The rest of the crypto market has bounced back over the past month as well. Smaller-cap assets have outperformed BTC over the last 30 days led by Cardano (ADA) and Polkadot (DOT). Other potential Ethereum competitors have broken out over the last month, including new all-time highs for Solana (SOL). ETH has outperformed BTC over the last 30 days as CryptoPunks, Art Blocks, and other Ethereum-based NFTs have caught fire.
Spot trading volume has begun to rebound as well. Combined trusted trading volume of BTC, ETH, XRP, BNB, DOGE, ADA, DOT, and UNI topped $25B on August 19th. But it is still well below the levels seen in April and early May - on May 9th, DOGE alone accounted for over $20B of trading volume. Retail frenzy is still relatively muted compared to earlier this year, even as prices march back towards all-time highs.
Network Data Insights
BTC and ETH usage continued to climb over the last week, growing 4.6% and 4.2% respectively week-over-week. Although ETH transactions increased by 3%, total fees dropped by 25.9% for an average of $16.3M a day. While ETH fees have cooled off some since last week they still remain at their highest levels since May mostly thanks to a burst of new NFT drops.
The number of BTC and ETH addresses with relatively small holdings has been rising throughout 2021. The total number of BTC addresses holding between 0.001 and 0.1 bitcoin has increased ~15% so far in 2021 but has been somewhat flat since the end of April. The number of ETH addresses holding 0.01 to 1 ETH is up ~58% YTD and has continued to steadily increase throughout the summer. With NFT summer raging on Ethereum, it is possible that retail interest in NFTs is helping Ethereum adopt new users.

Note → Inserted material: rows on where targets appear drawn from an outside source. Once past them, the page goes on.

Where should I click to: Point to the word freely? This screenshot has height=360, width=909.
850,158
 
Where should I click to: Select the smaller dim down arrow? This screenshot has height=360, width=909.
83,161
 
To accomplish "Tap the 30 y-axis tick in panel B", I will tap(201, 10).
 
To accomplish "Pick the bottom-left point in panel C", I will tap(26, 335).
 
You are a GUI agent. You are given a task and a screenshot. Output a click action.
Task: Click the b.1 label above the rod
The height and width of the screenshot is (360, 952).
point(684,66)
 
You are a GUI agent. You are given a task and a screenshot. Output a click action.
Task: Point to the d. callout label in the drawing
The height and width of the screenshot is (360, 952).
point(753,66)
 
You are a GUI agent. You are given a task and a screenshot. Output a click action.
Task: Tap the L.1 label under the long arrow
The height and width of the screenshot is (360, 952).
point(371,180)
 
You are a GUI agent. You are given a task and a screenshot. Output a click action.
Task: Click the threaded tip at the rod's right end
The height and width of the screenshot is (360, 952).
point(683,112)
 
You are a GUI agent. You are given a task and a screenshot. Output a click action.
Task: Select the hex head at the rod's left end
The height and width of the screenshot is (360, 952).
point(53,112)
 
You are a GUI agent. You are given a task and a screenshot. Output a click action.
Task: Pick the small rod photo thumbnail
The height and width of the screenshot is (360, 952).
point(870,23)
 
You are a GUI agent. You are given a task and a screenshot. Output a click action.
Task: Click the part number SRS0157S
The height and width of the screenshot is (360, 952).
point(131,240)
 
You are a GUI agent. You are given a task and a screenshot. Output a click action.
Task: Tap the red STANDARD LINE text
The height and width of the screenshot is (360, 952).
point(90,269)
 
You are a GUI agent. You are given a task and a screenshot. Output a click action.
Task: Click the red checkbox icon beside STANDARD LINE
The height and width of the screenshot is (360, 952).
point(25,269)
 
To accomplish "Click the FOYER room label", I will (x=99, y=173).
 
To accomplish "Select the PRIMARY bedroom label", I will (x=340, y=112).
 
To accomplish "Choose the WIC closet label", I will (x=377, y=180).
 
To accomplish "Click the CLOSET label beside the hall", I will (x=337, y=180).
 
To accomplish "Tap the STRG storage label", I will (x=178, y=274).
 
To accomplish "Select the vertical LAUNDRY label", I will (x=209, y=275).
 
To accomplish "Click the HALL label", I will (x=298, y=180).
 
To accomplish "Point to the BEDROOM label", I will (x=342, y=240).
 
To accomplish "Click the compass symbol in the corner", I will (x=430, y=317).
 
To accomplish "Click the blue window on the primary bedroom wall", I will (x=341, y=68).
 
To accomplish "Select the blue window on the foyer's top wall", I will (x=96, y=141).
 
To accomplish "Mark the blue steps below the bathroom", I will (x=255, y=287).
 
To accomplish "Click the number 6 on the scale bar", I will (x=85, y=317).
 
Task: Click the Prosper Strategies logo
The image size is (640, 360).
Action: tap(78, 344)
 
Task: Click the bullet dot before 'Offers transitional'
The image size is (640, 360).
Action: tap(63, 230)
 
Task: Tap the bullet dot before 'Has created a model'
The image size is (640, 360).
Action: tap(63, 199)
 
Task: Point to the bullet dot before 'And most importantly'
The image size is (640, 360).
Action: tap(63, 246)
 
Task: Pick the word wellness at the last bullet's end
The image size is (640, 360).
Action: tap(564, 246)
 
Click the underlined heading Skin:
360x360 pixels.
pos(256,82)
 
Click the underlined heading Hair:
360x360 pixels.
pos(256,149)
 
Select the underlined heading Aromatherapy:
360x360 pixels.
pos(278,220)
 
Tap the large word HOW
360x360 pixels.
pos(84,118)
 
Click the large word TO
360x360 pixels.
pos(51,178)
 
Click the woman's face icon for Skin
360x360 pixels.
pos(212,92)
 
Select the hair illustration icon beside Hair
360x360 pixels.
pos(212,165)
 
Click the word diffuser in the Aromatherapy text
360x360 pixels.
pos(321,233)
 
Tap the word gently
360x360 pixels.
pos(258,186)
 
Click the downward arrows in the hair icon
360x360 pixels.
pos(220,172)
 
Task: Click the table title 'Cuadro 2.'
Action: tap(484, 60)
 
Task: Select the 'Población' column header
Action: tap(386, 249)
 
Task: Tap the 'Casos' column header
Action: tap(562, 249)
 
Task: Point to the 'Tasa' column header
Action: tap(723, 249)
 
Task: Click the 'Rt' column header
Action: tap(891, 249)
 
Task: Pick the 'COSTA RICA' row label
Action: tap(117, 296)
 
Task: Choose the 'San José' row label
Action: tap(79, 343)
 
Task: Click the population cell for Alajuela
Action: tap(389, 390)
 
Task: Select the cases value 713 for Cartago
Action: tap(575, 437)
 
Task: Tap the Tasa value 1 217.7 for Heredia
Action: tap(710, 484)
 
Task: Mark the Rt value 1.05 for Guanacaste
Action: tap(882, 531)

Daily net ETH issuance has fallen from an average ~13K over the week preceding EIP-1559 to averaging near 9.5K now, about a 27% decrease due to the new base fee being burnt. Altogether, roughly 32% of the cumulative ETH issued since EIP-1559 went live on August 5th has been burnt. Over 81K ETH has now been burnt to date.
The percentage of Ethereum transactions using the EIP-1559 fee mechanism has been increasing as wallets catch up in supporting the new format. On August 18, MetaMask started rolling out EIP-1559 support to its users. Since this announcement, the daily percentage of transactions using EIP-1559 vs. the legacy fee mechanism has accelerated, rising from ~23% of transactions to a little over 40% on August 22nd. More transactions should be EIP-1559 compliant moving forward as more wallets implement support for the new fee mechanism.